Ознакомительная версия.
Воспоминания о детях начинаются обычно с того, что одному из мужчин, тестю или свекру, хочется вдруг посмотреть внучка, а другой – свекор или тесть, с радостью его поддерживает. Зажечь свет они не решаются, потому что боятся шума и жен, и в полутемной, немного душной комнатке, склонясь над коляской, которая стала на время, пока дети в гостях, – кроваткой, щуря глаза, всматриваются в чужое непонятное лицо ребенка, стараясь не дышать, шумно дышат всем, чем пахнет выпитое и съеденное за этот длинный счастливый день. Они по очереди щупают под ним пеленку, чувствуя ладонями детское горячее тепло, и говорят друг другу, что не описался, молодец, и соглашаются, что не описался, молодец. И если им удается не разбудить ребенка, и если из‑за этого не поднимается шум и они не получают пару злых жениных тычков в бок, если они выходят, улыбаясь или просто щуря глаза от света, убеждая друг друга, что он похож на тебя, сват, нет, на тебя, а в душе про себя уверенные, что он похож только на него самого, ну и, понятное дело, на сына, на дочь, если они садятся снова на диван и слегка задремывают или просто затихают – начинаются воспоминания о детях.
Воспоминания о детях начинают женщины – мать или теща, мать или свекровь, не такие старые, но уже бабки.

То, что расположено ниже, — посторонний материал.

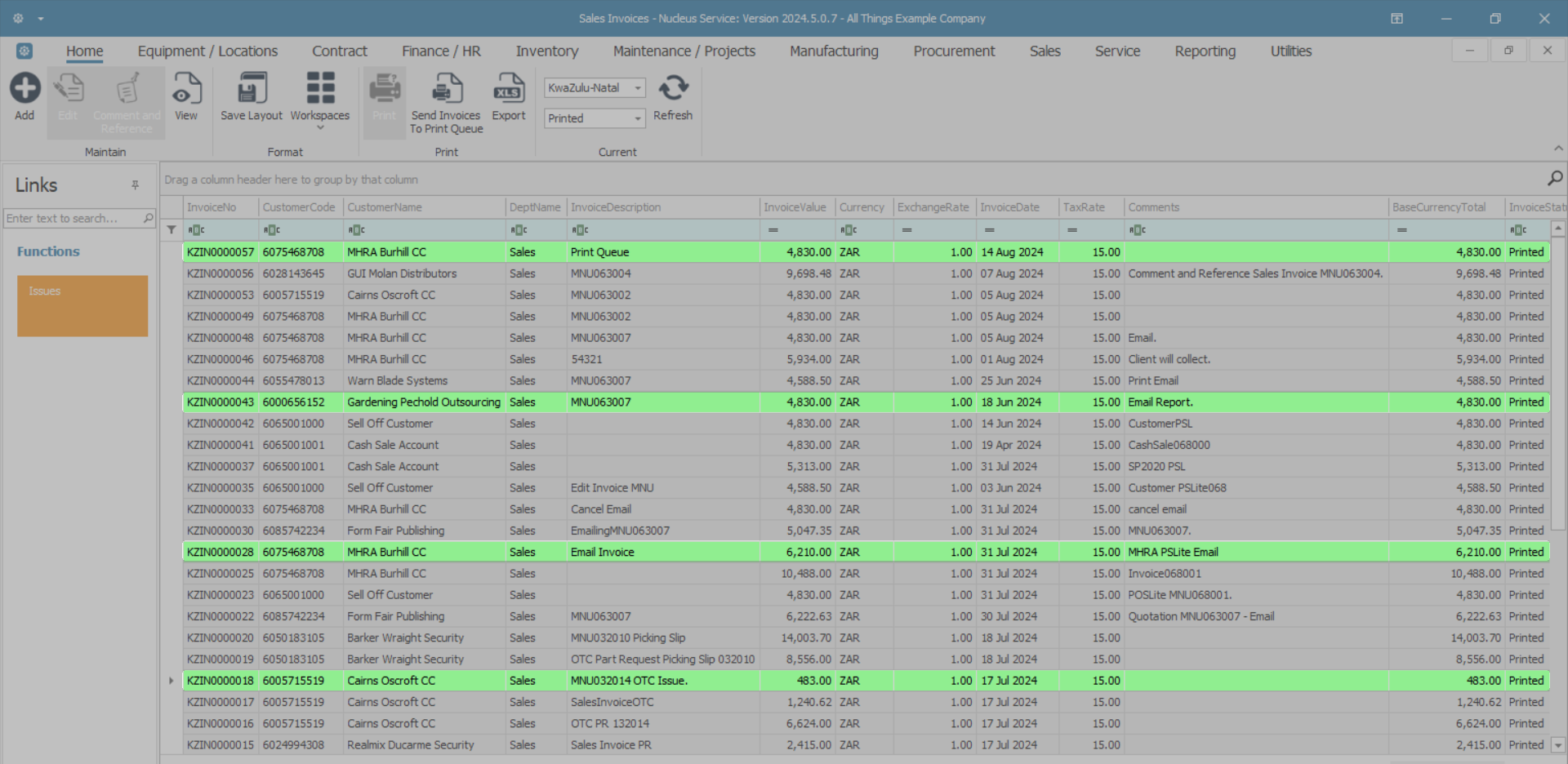The width and height of the screenshot is (1568, 764).
Task: Open the Procurement ribbon tab
Action: [x=954, y=51]
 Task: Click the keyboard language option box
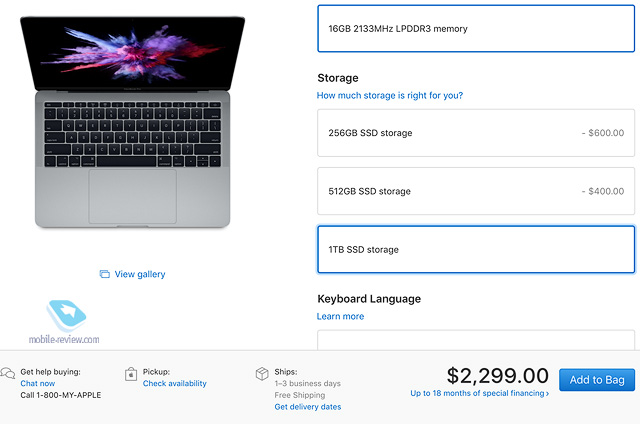[x=476, y=340]
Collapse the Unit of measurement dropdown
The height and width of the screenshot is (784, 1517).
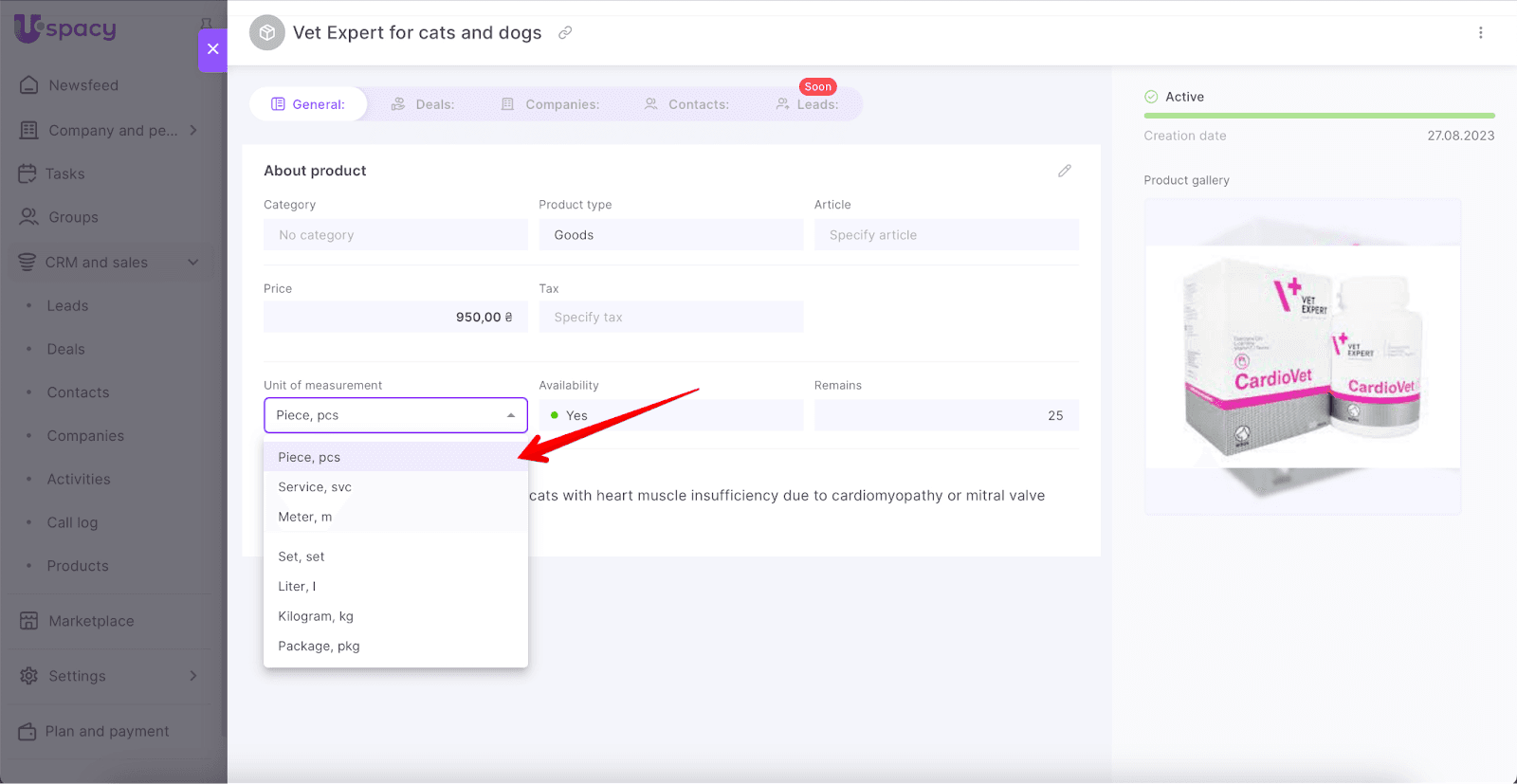[x=510, y=415]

Они сидят на табуретках, немного сутуля спины, широко расставив полные уставшие ноги и положив ладони на подолы праздничных цветастых платьев. Это одна из них, может быть самая счастливая сейчас и немного нетерпеливая, смотрит на своего сына и говорит:
– А ведь в школе учился, какой хулиган был, ну прямо хулиган, так учительница Клавдия Васильевна и говорила. Один раз нашел на помойке тухлое яйцо, копались по помойкам ведь, поросята, взял это яйцо да и соседке в форточку зафинтилил…
Она не сказала: бросил, кинул или швырнул, так было бы сказано о другом. А ее сын зафинтилил тухлое яйцо соседке в форточку.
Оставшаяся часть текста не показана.